Task instructions:
1) Transcribe the commentary on Trump's kleptocracy from "As we’ve seen" up to and including "for private enrichment.".
2) Write the next part of the commentary on Trump's kleptocracy, picking up after its final sentence.

Selected passage:

[Start of section]

As we’ve seen before, his kleptocratic regime thrives on diversion. Every new scandal, incendiary comment, or headline-grabbing stunt serves the overall purpose: to distract the public from the slow and steady dismantling of the ethical guardrails that underpin democratic governance— and to line his pockets. The outrageous becomes the ordinary, the shocking becomes the mundane, and behind the chaos, Trump operates a sprawling network of financial schemes designed to funnel vast sums of money into his coffers. His crypto ventures are just the latest chapter in a presidency that treats public service as a tool for private enrichment.


Kleptocracy in its purest form is the weaponization of government to benefit a select few, and Trump has perfected this model with uniquely American flair. Unlike traditional kleptocrats who quietly siphon off public funds, Trump’s grift is brazen and highly visible. He has monetized the presidency itself, turning his political brand into a revenue stream. From inflated hotel bills paid by foreign governments to overpriced merchandise hawked to his base, every aspect of his public life is a commercial transaction. And as with his crypto ventures, the details of these schemes are murky, designed to evade transparency and accountability.


What makes Trump’s kleptocracy particularly dangerous is its corrosive effect on institutions meant to act as checks on power. By filling key government positions with loyalists and enablers, Trump has ensured that oversight is nonexistent and whistleblowers face retribution. Figures like Steve Witkoff— whose family reaps financial rewards from Trump’s crypto operations while he serves in a key government role— are not anomalies; they are features of a system designed to prioritize personal loyalty over public service. Ethics rules, once considered sacrosanct, have been rewritten or ignored entirely, creating a governance model that exists to serve Trump and his allies.

[End of section]

Given data:
[Start of section]

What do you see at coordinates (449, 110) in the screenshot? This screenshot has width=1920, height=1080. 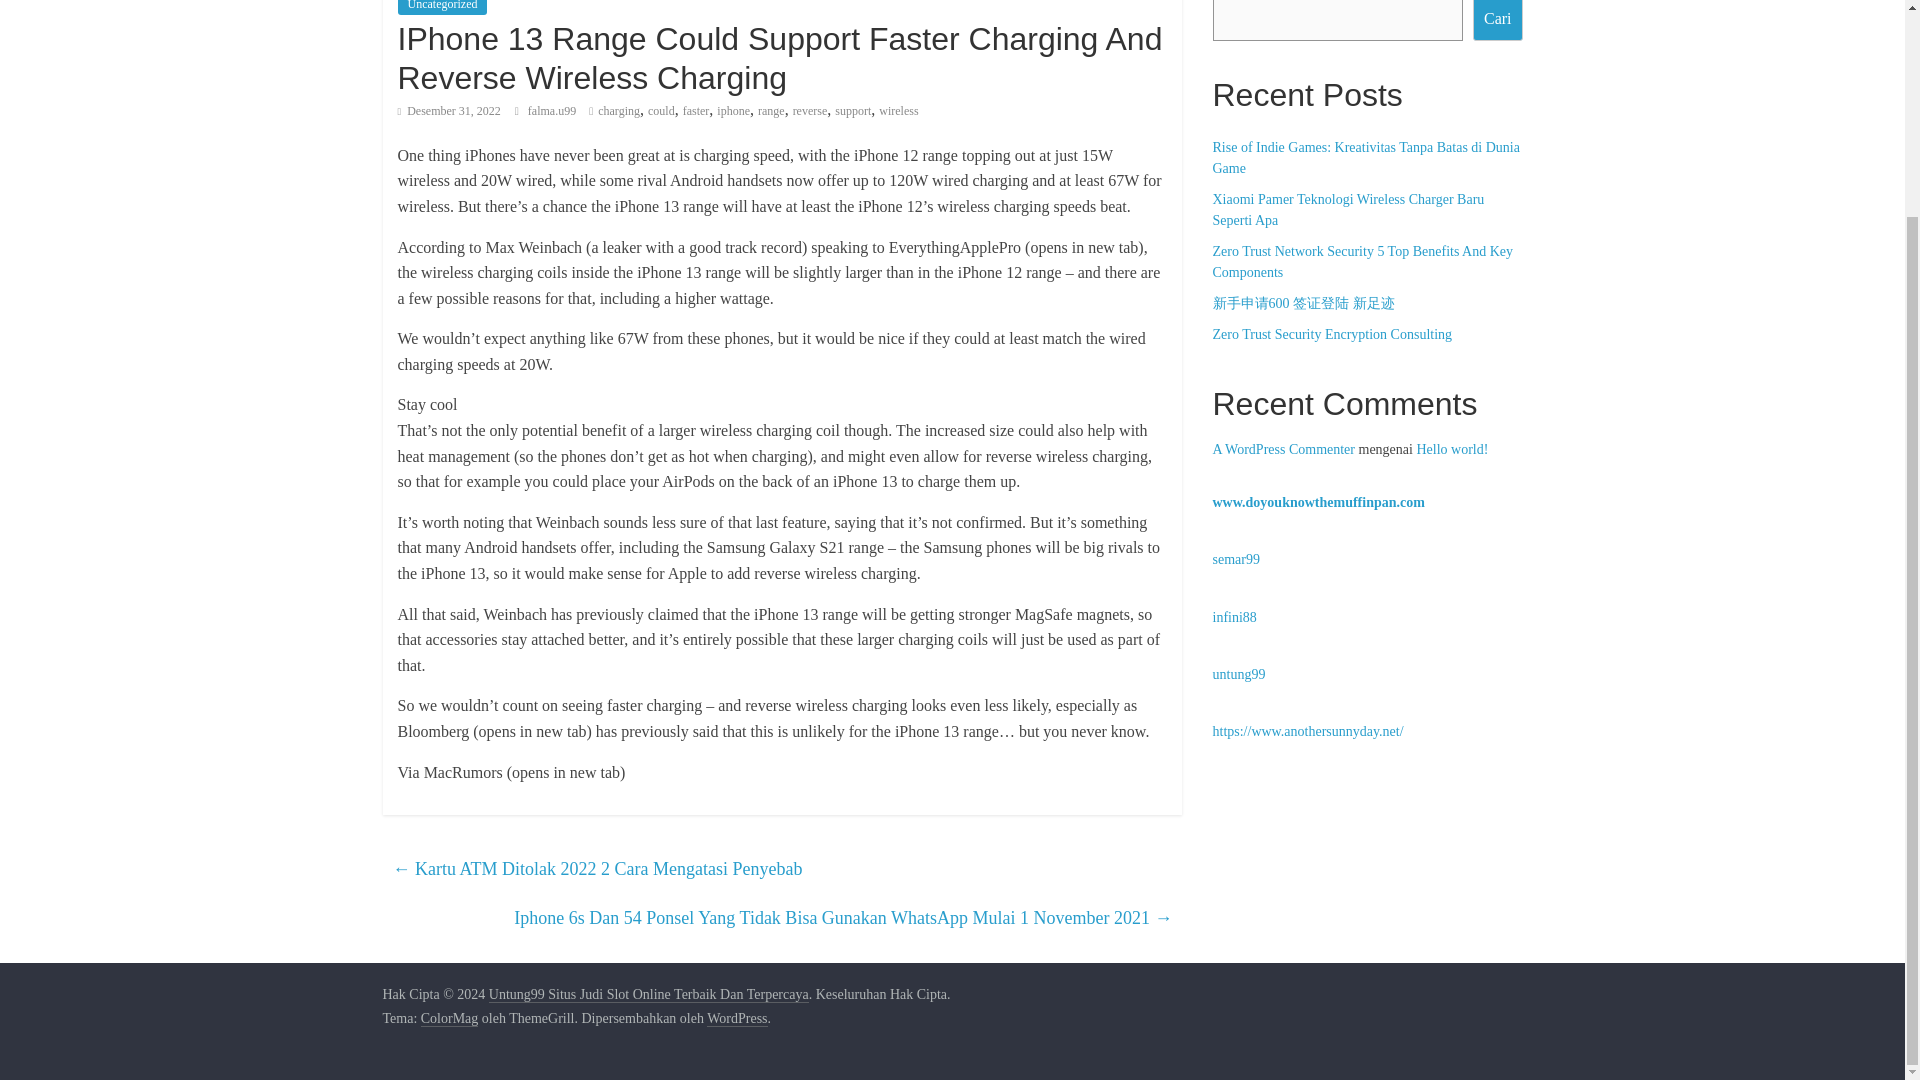 I see `Desember 31, 2022` at bounding box center [449, 110].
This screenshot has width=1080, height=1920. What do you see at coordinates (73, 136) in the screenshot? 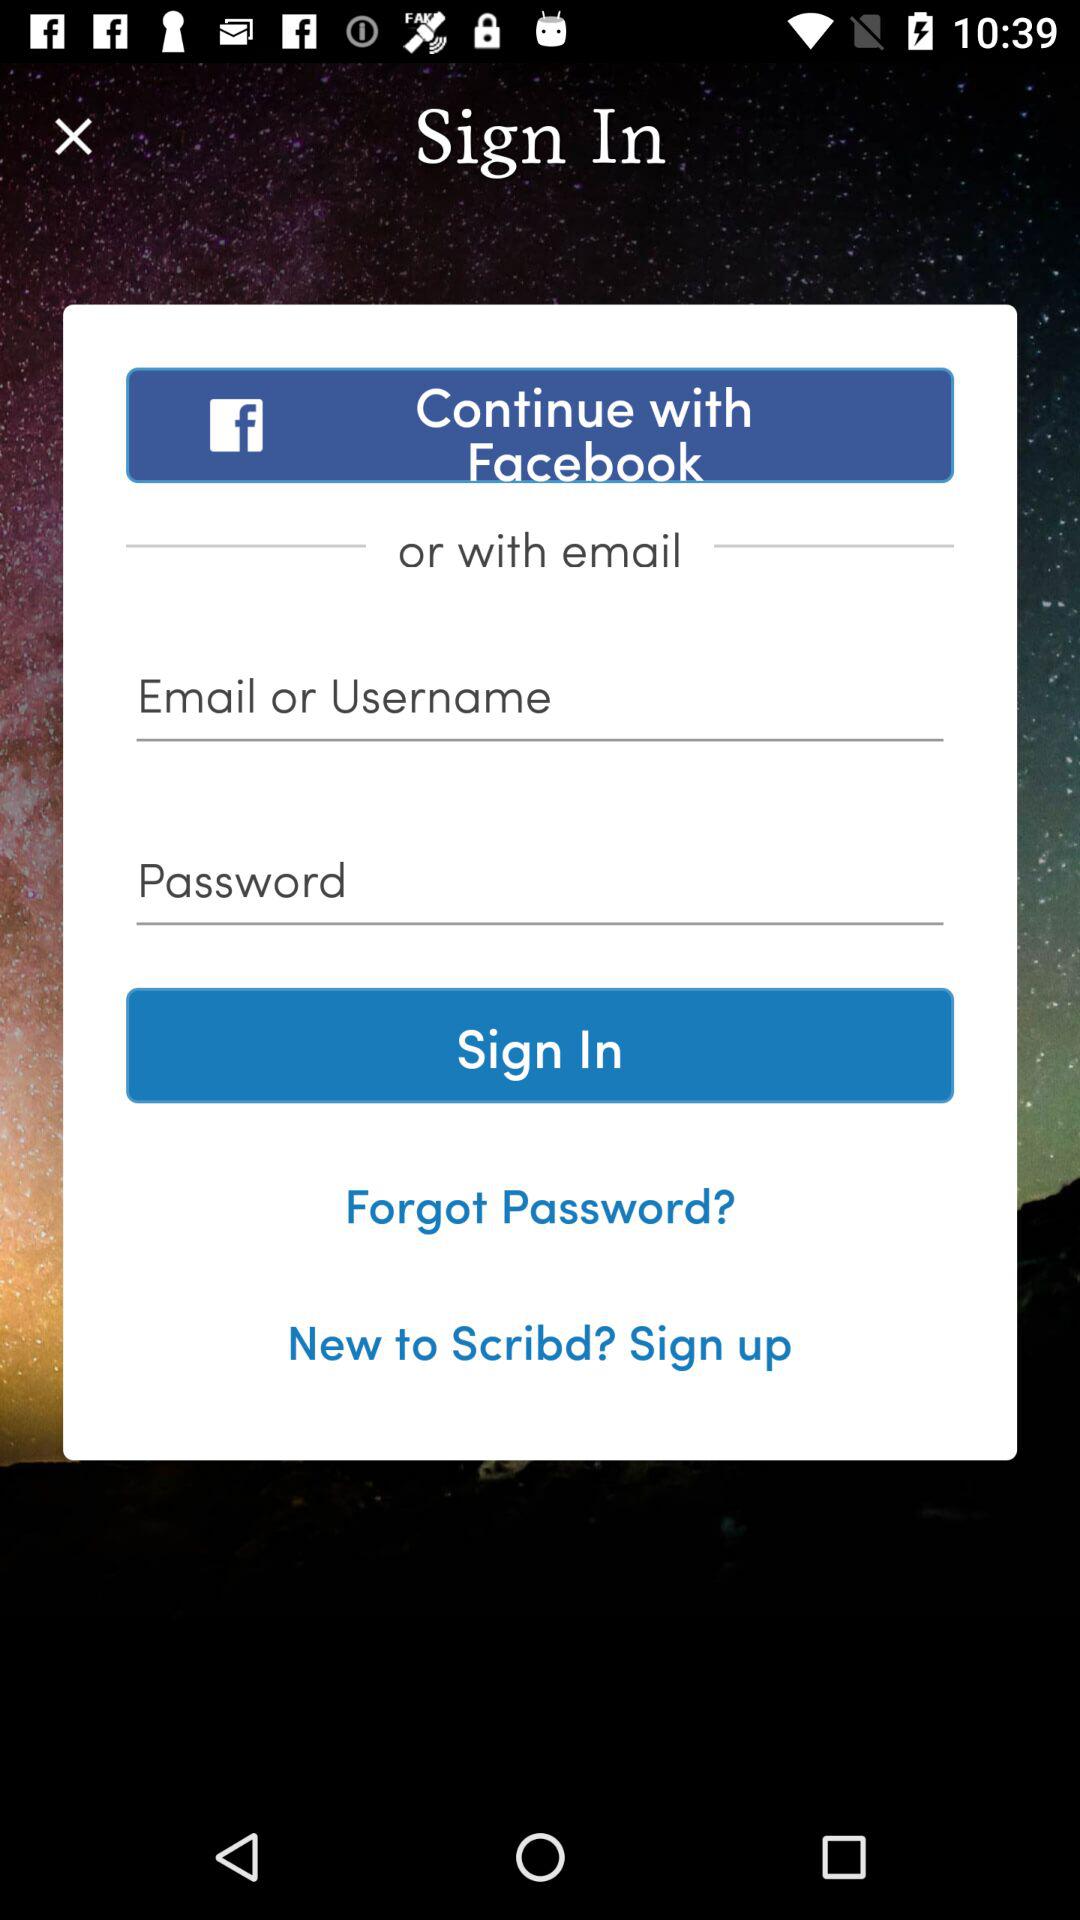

[End of section]

Answers by task:
1)
As we’ve seen before, his kleptocratic regime thrives on diversion. Every new scandal, incendiary comment, or headline-grabbing stunt serves the overall purpose: to distract the public from the slow and steady dismantling of the ethical guardrails that underpin democratic governance— and to line his pockets. The outrageous becomes the ordinary, the shocking becomes the mundane, and behind the chaos, Trump operates a sprawling network of financial schemes designed to funnel vast sums of money into his coffers. His crypto ventures are just the latest chapter in a presidency that treats public service as a tool for private enrichment.

2)
This erosion of institutional integrity would not be possible without the complicity of Republican elected officials. While tiny handful have remained silent out of fear of alienating Trump’s base, many are active participants in his kleptocratic project. They enable his grift by blocking investigations, dismantling ethics rules, and parroting his attacks on the media and watchdog groups that attempt to hold him accountable. Their motivations are clear: Trump’s power within the Republican Party is absolute, and crossing him risks career suicide. But their complicity also reveals a deeper truth: many Republican officials are willing to prioritize personal gain and political expediency over the health of the republic. Trump’s kleptocracy has not just captured the presidency— it has subsumed an entire political party.


In many ways, the complicity of Trump’s base is the linchpin of his kleptocratic regime. Millions of ordinary Americans have been convinced that Trump is their champion, even as his actions betray their trust. The working-class supporters who buy $TRUMP tokens or rally behind his brand are not just being exploited— they are being enlisted as unwitting participants in the very system that enriches him. Trump’s genius lies in his ability to disguise self-interest as populism, persuading his followers that they are part of a movement rather than a mark in a con and the consequences of this kleptocracy extend far beyond his personal fortune. It sets a dangerous precedent for the future of American democracy, where public office becomes a pathway to private wealth. Trump’s presidency— thanks to the most corrupt Supreme Court in history— has normalized corruption to such an extent that it risks becoming a permanent feature of the political landscape. If left unchecked, it will embolden future leaders—Republican or otherwise—to view the presidency not as a public trust but as a blank check for self-enrichment.